By Alabama NewsCenter Staff

Sept. 7, 1881

Sydney Clopton Lanier was born in Macon, Georgia, in 1842, and that state has perhaps as much claim to him as Alabama. During the Civil War, he served as a Confederate signal officer and on blockade runners before being captured and placed in a Union prison in Maryland, where he contracted tuberculosis – a disease that plagued him the rest of his life. After the war he became a teacher in Macon before moving in 1865 to Montgomery, where he worked as a clerk in the Exchange Hotel and played organ at the First Presbyterian Church in Prattville.
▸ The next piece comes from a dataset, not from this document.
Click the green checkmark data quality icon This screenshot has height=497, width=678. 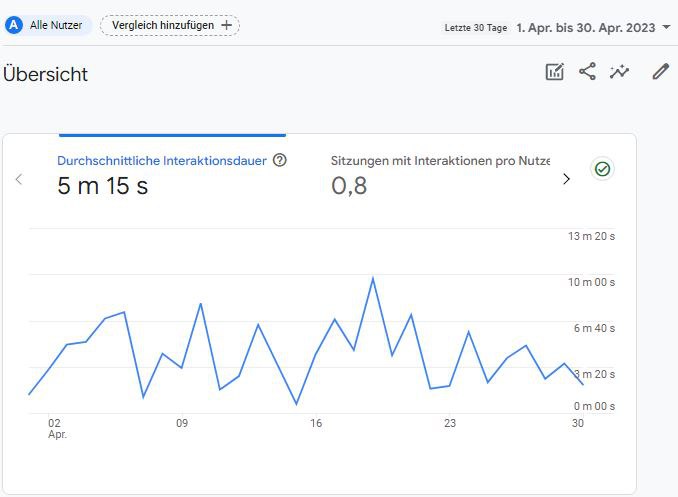[602, 169]
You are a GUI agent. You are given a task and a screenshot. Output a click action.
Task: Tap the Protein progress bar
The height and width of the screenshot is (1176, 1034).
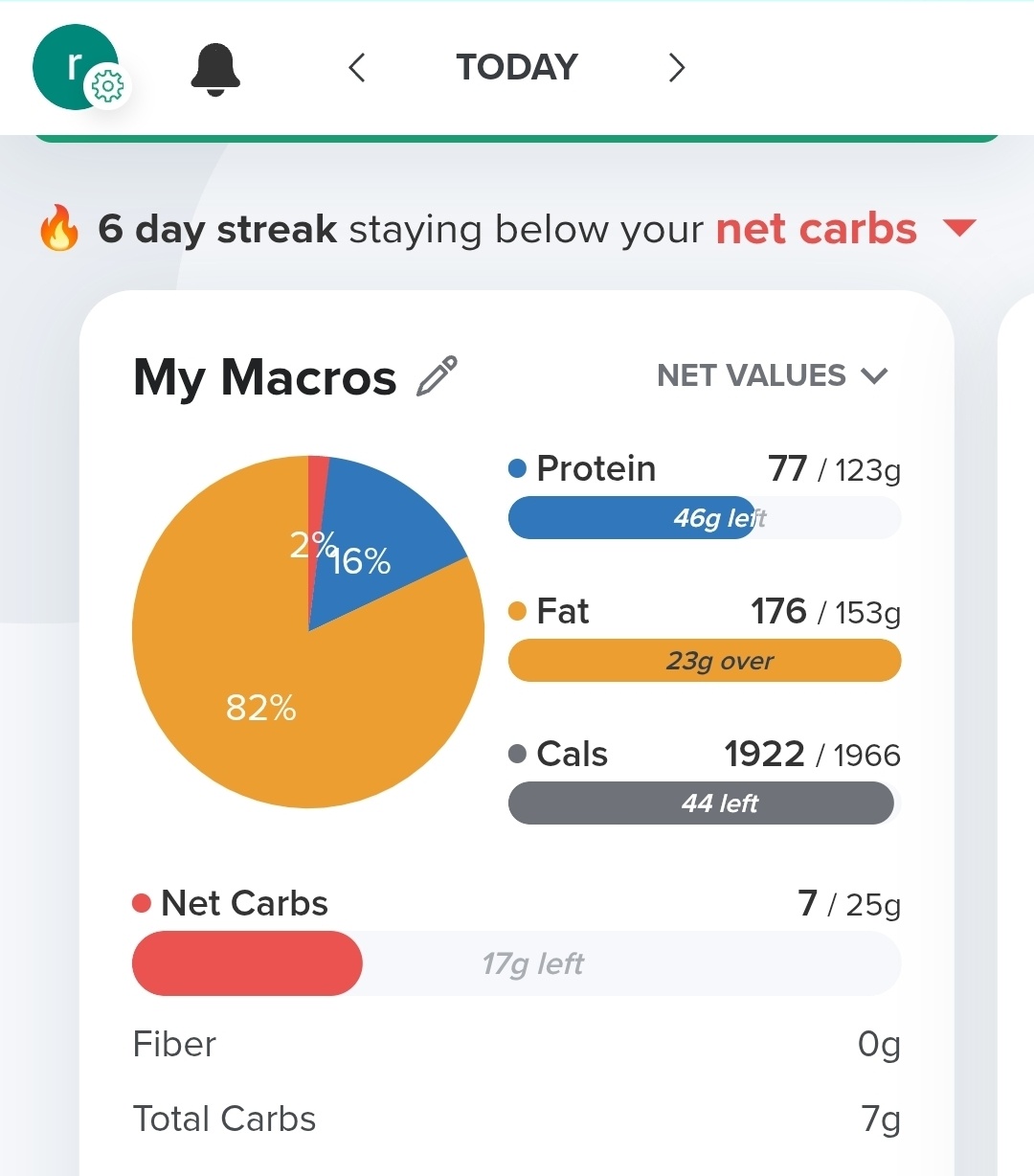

In 1867, he moved to Prattville where he taught and served as principal at Prattville Male and Female Academy. That year, he published his only novel, the experimental anti-war “Tiger-Lilies.” He also studied law and passed the Alabama bar. By 1869, he had moved back to Macon with his wife. They eventually had four children. Lanier practiced law in Macon and later moved to Baltimore, where he got a paid position in an orchestra as a self-taught flutist. It was during his time back in Macon and in Maryland when he focused on crafting poetry, publishing a number of pieces, including his most famous, “The Marshes of Glynn” in 1878. For a time, he was a lecturer and faculty member at Johns Hopkins University, specializing in writers of the Renaissance and Middle Ages. Other works published during his lifetime and posthumously include lectures, a book titled “The Science of English Verse,” travelogues and stories for boys about knightly conquests. He died from tuberculosis at age 39 on this day in 1881 while with his family in North Carolina, where he had traveled for his health. Experts put the multi-talented Lanier among the more important American poets of the 19th century, although he is far less known than 19th century giants Emily Dickinson and Walt Whitman. In Alabama he is probably most associated with Montgomery’s Lanier High School, which was named for him when it was established in 1910. The school’s nickname is also a tribute to Lanier: the Poets.